I'm a big fan of Pandas method chaining. Sometimes it makes the syntax awkward at times (I'm looking at you .assign(fruit_name = lambda df: df['fruit_user_input'].apply(custom_scorer))), but at least there's a series of transformation applied to a single object and you're less likely to have many copies of the dataframe all with slightly different variable names. Below is the chain in use, with comments explaining what is being done.

df_final = (df_input
           # make new col, `fruit_name`, with best match against actual table
           .assign(fruit_name = lambda df: df['fruit_user_input'].apply(custom_scorer))
           # join the actual fruit price table
           .merge(df_price, on="fruit_name")
           # # calculate subtotal
           .assign(total= lambda df: df.quantity * df.cost)
           # # find total for each user and sort descending by total price
           .groupby("user_name")['total'].sum()
           .reset_index()
           .sort_values("total", ascending=False)
          )

Syntactic Sugar to make it work in Snowpark

  1. make sure you configure column quoting so you can keep the lowercase column names by adding the following to your dbt_project.yml. Otherwise, you may get tripped up when in Snowpark and the DataFrame column names are capitalized.

    seeds:
        +quote_columns: true
  2. We can inject the above snippets into the following already configured template and save it as models/fruit_join.py

    # models/fruit_join.py
    
    import fuzzywuzzy
    
    def model(dbt, session):
        dbt.config(
            materialized="table",
            packages = ["fuzzywuzzy"]
            )
    
        df_input = dbt.ref("user_input").to_pandas()
    
        df_price = dbt.ref("fruit_fact").to_pandas()
    
        # ... see the above two chunks ...
        def custom_scorer() ...
        df_final = ...
    
        return df_final
  3. to run this DAG, simply call dbt build!

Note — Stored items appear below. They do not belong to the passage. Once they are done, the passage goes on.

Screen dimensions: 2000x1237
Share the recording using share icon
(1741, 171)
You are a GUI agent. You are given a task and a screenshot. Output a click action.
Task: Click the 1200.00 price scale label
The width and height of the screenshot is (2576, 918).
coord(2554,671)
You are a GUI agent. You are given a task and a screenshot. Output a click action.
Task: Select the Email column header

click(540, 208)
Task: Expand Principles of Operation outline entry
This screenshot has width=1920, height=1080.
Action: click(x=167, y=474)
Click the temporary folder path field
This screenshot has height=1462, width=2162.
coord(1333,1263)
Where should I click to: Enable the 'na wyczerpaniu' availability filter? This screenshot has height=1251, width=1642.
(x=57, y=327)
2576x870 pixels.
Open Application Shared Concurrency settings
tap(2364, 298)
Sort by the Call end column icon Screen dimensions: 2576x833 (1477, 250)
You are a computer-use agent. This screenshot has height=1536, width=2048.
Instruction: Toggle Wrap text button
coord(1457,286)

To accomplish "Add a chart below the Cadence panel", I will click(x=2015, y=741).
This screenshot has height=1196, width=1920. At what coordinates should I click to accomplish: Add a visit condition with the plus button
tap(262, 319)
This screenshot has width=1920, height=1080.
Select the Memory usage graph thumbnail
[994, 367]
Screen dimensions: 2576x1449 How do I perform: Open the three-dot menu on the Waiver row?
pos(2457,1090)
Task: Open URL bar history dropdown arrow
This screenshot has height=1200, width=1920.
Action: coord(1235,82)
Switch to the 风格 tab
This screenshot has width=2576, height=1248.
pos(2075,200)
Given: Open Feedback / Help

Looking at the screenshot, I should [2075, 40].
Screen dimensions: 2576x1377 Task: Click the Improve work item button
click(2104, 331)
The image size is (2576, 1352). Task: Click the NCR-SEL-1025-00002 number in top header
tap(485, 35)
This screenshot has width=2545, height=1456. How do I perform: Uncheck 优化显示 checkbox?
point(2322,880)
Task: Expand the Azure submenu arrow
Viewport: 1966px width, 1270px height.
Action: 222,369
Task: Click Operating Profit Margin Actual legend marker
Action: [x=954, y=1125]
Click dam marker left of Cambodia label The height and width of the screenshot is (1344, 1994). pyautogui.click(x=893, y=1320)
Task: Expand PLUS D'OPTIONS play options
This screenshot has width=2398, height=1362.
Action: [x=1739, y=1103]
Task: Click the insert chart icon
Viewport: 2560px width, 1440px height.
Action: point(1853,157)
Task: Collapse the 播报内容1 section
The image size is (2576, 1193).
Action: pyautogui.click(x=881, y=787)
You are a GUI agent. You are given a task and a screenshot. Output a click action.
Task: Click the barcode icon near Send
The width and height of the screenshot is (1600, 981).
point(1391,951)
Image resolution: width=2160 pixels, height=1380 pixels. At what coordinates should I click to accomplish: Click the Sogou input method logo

Making the code more dbtonic

All we're really doing is adding a new column to a raw dataset. This falls which is also know as a staging model. So for v2, models/stage/stg_fruit_user_input.py, the new column calculation is the only thing that's done to the staging model and it is done in Python. Everything else happens in SQL in downstream models as per usual.

From dbt's best practices

Source-centric transformations to transform data from different sources into a consistent structure, for example, re-aliasing and recasting columns, or unioning, joining or deduplicating source data to ensure your model has the correct grain.